Your job is to return every line in the data holding the string "input".

[Source records]
============

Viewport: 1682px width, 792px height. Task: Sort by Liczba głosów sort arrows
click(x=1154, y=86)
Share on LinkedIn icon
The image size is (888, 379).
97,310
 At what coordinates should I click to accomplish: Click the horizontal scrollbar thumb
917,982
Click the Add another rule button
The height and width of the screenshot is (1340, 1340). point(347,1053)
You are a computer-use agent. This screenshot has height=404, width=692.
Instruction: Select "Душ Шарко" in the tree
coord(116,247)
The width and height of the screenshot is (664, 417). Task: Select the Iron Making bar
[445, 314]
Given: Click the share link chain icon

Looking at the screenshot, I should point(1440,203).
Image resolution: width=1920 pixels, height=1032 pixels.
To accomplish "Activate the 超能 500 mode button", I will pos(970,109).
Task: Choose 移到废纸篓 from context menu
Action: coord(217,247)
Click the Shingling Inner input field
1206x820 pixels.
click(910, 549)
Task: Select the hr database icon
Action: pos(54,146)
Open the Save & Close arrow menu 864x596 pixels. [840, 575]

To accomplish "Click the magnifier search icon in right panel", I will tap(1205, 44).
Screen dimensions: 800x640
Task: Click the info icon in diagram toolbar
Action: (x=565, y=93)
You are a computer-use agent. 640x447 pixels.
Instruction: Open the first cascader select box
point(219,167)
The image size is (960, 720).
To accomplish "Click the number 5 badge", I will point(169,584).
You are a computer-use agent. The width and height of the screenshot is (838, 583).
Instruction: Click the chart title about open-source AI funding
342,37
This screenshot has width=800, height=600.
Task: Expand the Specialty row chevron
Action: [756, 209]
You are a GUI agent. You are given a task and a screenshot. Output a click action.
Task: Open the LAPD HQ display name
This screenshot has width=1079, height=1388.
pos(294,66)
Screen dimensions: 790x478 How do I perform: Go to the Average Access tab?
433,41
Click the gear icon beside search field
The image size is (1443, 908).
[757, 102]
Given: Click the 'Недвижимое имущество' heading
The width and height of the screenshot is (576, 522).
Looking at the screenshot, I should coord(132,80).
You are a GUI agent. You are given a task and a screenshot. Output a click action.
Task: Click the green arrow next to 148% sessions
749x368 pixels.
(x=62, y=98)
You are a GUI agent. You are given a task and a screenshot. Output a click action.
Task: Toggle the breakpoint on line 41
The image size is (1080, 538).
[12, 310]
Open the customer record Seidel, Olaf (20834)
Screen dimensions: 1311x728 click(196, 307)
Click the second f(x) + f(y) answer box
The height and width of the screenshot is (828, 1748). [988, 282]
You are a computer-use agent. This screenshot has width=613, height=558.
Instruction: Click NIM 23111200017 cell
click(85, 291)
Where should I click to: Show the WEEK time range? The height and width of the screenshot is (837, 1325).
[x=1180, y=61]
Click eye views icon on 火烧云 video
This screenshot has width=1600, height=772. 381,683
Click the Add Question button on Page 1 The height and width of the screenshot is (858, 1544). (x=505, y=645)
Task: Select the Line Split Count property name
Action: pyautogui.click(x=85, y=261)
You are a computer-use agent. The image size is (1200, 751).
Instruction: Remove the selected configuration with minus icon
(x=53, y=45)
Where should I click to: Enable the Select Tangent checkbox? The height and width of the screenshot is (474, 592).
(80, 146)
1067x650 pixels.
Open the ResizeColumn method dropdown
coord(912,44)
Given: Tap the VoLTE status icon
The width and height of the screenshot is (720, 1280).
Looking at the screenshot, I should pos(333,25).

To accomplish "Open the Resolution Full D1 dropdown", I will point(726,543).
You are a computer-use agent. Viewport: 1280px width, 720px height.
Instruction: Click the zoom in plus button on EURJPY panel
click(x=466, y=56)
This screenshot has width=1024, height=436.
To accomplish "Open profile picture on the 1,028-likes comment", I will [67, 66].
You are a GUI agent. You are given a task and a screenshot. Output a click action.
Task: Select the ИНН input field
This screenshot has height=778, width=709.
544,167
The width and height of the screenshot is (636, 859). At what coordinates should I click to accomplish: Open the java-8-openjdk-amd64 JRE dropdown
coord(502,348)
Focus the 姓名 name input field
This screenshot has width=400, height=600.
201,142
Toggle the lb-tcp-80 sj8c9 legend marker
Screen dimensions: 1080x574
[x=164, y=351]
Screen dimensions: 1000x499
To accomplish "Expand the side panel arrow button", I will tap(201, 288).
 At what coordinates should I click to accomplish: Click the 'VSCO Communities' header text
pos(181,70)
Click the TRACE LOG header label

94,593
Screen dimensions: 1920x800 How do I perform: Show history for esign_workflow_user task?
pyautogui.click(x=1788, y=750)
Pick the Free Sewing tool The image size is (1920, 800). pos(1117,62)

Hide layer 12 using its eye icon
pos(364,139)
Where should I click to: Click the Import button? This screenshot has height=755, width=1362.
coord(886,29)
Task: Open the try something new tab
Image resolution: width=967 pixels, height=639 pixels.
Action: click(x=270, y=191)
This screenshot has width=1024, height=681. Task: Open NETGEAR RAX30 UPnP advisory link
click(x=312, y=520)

============

*Answer space*
Click the Shingling Inner input field
Task: Select the ИНН input field
Focus the 姓名 name input field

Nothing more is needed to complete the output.